Or le problème, pour méditer ce mode d’existence, c’est qu’il n’y a rien à voir, car cette heure est celle durant laquelle le Christ va être totalement dissimulé aux yeux des hommes. Des hommes qui, comme les grecs de notre texte veulent voir Jésus et auxquels le Christ répond que le Père va glorifier son Fils d’une façon qui échappe complètement aux regards humains.  Au risque de réduire la parole de l’Évangile, je dirais que quand des hommes veulent voir, Jésus leur répond que l’essentiel leur échappera. Il le dit aussi ailleurs dans l’évangile de Jean : Encore un peu de temps et vous ne me verrez plus, et encore un peu de temps et vous me verrez … je vais au Père dit Jésus en Jean 16/17. Le Christ ne se refuse pas aux hommes, mais il leur annonce que pour aller vers le Père, ils vont le perdre de vue.

:: Données sur les éléments et la position du texte ::
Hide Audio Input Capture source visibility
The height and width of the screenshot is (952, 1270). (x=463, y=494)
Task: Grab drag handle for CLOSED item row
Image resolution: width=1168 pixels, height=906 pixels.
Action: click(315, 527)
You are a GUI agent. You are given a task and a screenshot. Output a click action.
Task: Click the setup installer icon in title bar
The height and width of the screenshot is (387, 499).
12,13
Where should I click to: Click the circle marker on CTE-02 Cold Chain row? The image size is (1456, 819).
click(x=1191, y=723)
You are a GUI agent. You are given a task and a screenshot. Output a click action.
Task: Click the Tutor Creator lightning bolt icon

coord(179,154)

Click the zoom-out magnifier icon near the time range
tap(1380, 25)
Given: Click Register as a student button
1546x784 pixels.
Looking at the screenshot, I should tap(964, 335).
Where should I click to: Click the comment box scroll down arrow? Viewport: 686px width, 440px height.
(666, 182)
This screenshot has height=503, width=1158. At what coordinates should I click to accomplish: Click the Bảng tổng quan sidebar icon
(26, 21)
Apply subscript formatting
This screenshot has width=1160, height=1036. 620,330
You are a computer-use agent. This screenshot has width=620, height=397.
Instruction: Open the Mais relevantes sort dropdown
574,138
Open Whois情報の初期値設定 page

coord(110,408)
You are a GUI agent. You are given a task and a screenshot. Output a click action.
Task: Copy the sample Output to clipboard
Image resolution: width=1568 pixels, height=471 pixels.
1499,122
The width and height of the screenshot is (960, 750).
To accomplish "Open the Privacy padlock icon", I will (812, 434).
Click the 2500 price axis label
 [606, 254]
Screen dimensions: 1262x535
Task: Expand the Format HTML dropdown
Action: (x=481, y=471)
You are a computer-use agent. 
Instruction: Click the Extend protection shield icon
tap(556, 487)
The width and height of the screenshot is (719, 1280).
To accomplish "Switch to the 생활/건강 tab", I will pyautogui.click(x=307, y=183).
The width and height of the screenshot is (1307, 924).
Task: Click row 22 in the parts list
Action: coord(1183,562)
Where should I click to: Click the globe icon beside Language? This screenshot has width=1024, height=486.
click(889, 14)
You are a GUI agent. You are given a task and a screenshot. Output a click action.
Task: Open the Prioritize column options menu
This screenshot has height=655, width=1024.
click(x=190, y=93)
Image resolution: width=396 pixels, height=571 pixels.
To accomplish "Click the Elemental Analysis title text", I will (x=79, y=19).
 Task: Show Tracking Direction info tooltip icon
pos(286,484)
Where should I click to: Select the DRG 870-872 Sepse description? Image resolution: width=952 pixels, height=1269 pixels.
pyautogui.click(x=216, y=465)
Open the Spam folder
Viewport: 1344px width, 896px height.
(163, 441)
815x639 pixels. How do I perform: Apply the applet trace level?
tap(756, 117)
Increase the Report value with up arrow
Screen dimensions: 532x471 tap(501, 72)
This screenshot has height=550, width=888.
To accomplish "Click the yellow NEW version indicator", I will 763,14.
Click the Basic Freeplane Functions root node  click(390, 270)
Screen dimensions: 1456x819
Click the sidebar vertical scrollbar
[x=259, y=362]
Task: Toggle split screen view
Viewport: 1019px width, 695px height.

:: Consignes ::
1. D'après la source, que veulent les Grecs mentionnés dans le texte ?
2. Recopiez fidèlement le passage de la source qui commence par « Or le problème, pour » et se poursuit jusqu'à « perdre de vue. ».

:: Réponses ::
1. Ils veulent voir Jésus.

2.
Or le problème, pour méditer ce mode d’existence, c’est qu’il n’y a rien à voir, car cette heure est celle durant laquelle le Christ va être totalement dissimulé aux yeux des hommes. Des hommes qui, comme les grecs de notre texte veulent voir Jésus et auxquels le Christ répond que le Père va glorifier son Fils d’une façon qui échappe complètement aux regards humains.  Au risque de réduire la parole de l’Évangile, je dirais que quand des hommes veulent voir, Jésus leur répond que l’essentiel leur échappera. Il le dit aussi ailleurs dans l’évangile de Jean : Encore un peu de temps et vous ne me verrez plus, et encore un peu de temps et vous me verrez … je vais au Père dit Jésus en Jean 16/17. Le Christ ne se refuse pas aux hommes, mais il leur annonce que pour aller vers le Père, ils vont le perdre de vue.